When most investment professionals look at the world of global fixed income, they see two large categories of international bonds: developed-world bonds and emerging-market bonds.
Developed-world bonds
Just as the U.S. government and corporations issue bonds, so too do the governments and corporations of Canada, England, Sweden, Japan, and many other countries, large and small, rich and not-so-rich. It may be difficult to find a decent sirloin in some of these lands, but that doesn't mean their fixed-income offerings are all chopped meat.
Foreign bonds, like U.S. bonds, come in all sorts of maturities and credit qualities. Some are dollar-denominated; these are often called Yankee bonds. But most are denominated in the currency of their home countries.
Over the long run, you can expect that bonds of similar credit quality and duration, bearing similar risk, should yield roughly equal returns, no matter which country they are issued or sold from. After all, if, say, British bonds consistently paid higher rates of interest than U.S. bonds, investment money would float eastward across the big pond. U.S. bond issuers would eventually either have to up their coupon rates or raise capital in another way, like hosting bake sales or bingo games.
In the short run, however, interest rates can vary among bond markets, and more importantly, exchange rates can fluctuate wildly. For that reason, U.S. investors putting their money into foreign fixed income are generally looking at a fairly volatile investment with modest returns. (All fixed-income investments generally see modest returns.) On the flip side, foreign bonds, especially non-dollar-denominated bonds, tend to have limited correlation to U.S. bonds (meaning their value is independent of U.S. bonds), so owning some foreign fixed income in developed countries can be a sensible diversifier.
Emerging markets
Emerging markets is something of a euphemism for "poor countries." Those who invest in them hope that these nations are emerging, but no one can say with any certainty. In any case, if you want to buy bonds issued in Brazil, Turkey, Russia, Venezuela, Mexico, or Argentina, the opportunities are out there. The interest rates can be nose-bleed high, but the volatility can make your stomach contents emerge, too.
The majority of emerging-market bonds are so-called sovereign bonds. All sovereign means is that these bonds are issued by federal governments, not corporations. U.S. Treasury bonds are sovereign bonds.

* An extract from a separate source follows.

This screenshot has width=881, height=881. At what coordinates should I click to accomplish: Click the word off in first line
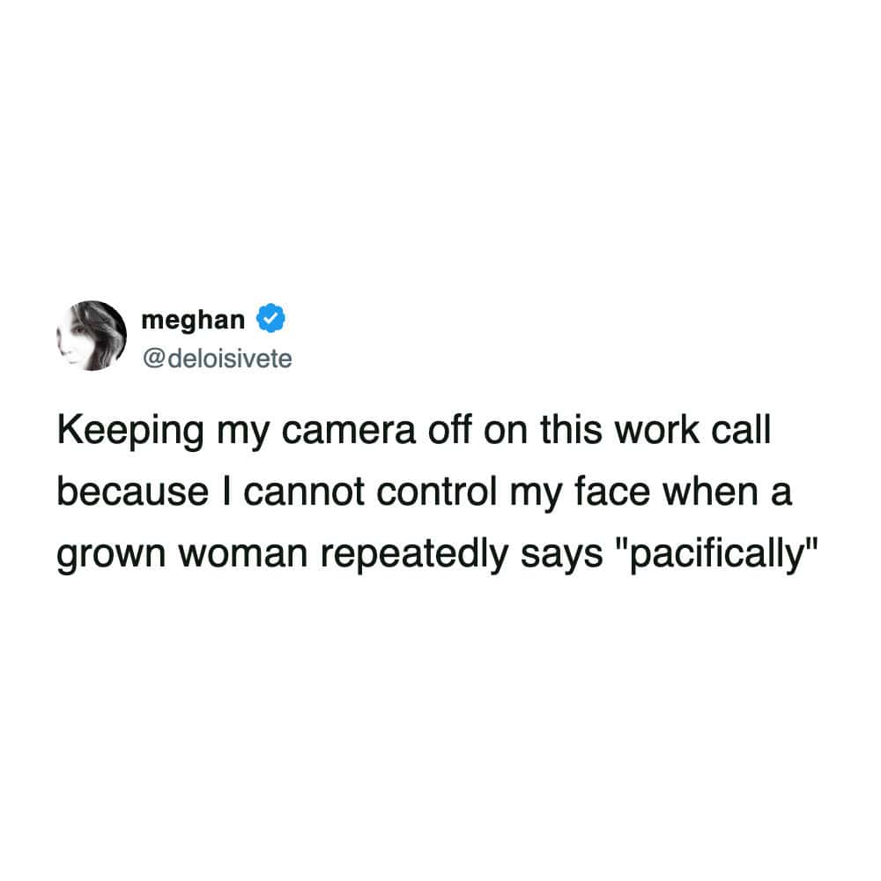click(449, 432)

Unlike the bonds issued by developed nations, most emerging-market bonds are dollar-denominated. Still, given the problems of these nations, the governments can be shaky. To get enough people to lend them money, they must pay high rates of interest. Very high.
With the high return, as always, comes high volatility. In 1998, when Russian government bonds went into default, investors in the Fidelity New Markets Income Fund, like investors in most emerging-market funds, quickly saw about a quarter of their investments disappear overnight. The following year, most emerging-market bond funds sprung back rather nicely, even though Ecuador defaulted on its bonds that year.